The cannabis market has been booming over the last few years as more countries around the globe begin to accept the wonders of the plant. What once was an illegal, unacceptable drug, is now – slowly – becoming a legal medicine and even a legal recreational pastime. One of the more modern inventions inside the cannabis world is cannabis concentrates.

Whilst some have been around for centuries, others have been created more recently by the wonders of science. There are several different cannabis concentrates out there, so sometimes it’s hard to find the information you want. In this article, we’ll be taking you on a whistle stop tour of all of the main cannabis concentrates. And don’t worry – this tour is completely free of charge. Put your seatbelt on. Let’s begin.

Cannabis concentrates can be found on dispensary shelves, boasting names like shatter, butter, wax, resin, and more. Any specific cannabinoid can be concentrated, so regardless of whether you’re looking for delta-9 THC, delta-8 THCdelta 10THC-OTHCV, CBG, or something else, it can be found in concentrate form. This is great for delta-8 THC users, because it allows a concentrated form of this alternate form of THC which doesn’t cause anxiety like half-brother delta-9, and which leaves users with a clear head and energy, while having a similar medical profile. We’ve got great deals for delta-8 THC and many other compounds, so take a look, and try ’em out!


What are Cannabis Concentrates?

Once someone has total control over the marijuana plant, there are many ways to transform and eventually consume it. Cannabis can be placed in oils, edibles, the usual buds and even synthesised concentrates. It all depends on the creation process. But before we discuss how they’re made, let’s first truly understand what they are. And, as always, there’s never a better places to find complex definitions than wikipedia

“A cannabis concentrate (also called marijuana concentrate, marijuana extract, or cannabis extract) is a highly potent tetrahydrocannabinol (THC) and/or cannabidiol (CBD) concentrated mass.

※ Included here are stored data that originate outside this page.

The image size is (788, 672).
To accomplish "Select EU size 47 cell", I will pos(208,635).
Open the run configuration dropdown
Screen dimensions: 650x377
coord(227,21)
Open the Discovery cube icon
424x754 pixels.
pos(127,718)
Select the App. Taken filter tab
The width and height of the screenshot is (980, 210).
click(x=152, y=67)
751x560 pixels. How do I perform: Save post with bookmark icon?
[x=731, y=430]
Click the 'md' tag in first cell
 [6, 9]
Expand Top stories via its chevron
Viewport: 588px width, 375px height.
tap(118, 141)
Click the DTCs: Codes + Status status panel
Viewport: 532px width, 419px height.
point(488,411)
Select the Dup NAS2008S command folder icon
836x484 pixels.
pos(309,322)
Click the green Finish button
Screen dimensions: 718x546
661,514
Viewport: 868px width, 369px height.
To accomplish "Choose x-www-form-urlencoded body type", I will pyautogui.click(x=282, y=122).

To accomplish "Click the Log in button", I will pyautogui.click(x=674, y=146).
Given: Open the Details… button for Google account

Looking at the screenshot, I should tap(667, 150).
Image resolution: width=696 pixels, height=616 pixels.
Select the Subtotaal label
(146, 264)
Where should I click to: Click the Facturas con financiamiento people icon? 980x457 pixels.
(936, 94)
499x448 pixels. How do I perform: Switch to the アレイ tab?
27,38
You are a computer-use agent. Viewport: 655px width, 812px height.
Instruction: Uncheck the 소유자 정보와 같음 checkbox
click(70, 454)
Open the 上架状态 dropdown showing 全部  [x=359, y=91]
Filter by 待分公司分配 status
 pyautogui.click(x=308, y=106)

Marijuana concentrates contain extraordinarily high THC levels that could once range from 40 to 80%, up to four times stronger in THC content than high grade or top shelf marijuana, which normally measures around 20%”

It’s in the name really, isn’t it? Cannabis concentrates are designed to be especially potent in comparison with cannabis buds or other products. By getting rid of any extra, unnecessary parts of the cannabis plant, cannabis concentrates are able to focus on what really matters: the terpenes and cannabinoids. It’s within these that the aromas and effects of cannabis are found – which is why people have spent years trying to find a way to harness them in the greatest possible way. That is why cannabis concentrates come in so many different shapes and sizes, and are made in a variety of ways. 

How are Cannabis Concentrates Made?

Cannabis concentrates is an umbrella term for many different substances; some are liquids, some are solids and some are a mix of both. There are two main ways of making cannabis concentrates and that is through solvent extraction, and solventless extraction. One uses chemicals, labs and science coats, whilst others are easier to make and more natural. Let’s figure out what these are. 

What is Solvent Extraction?

A solvent extraction is essentially when a chemical is used to separate the cannabinoids and terpenes from the cannabis plant. By introducing certain chemicals, as well as heat and pressure, into the equation – this separation occurs. However, there isn’t just one way of completing this process. Some use carbon dioxide, whilst others use butane; these are two of the most common ways of using solvent extraction to create cannabis concentrates. 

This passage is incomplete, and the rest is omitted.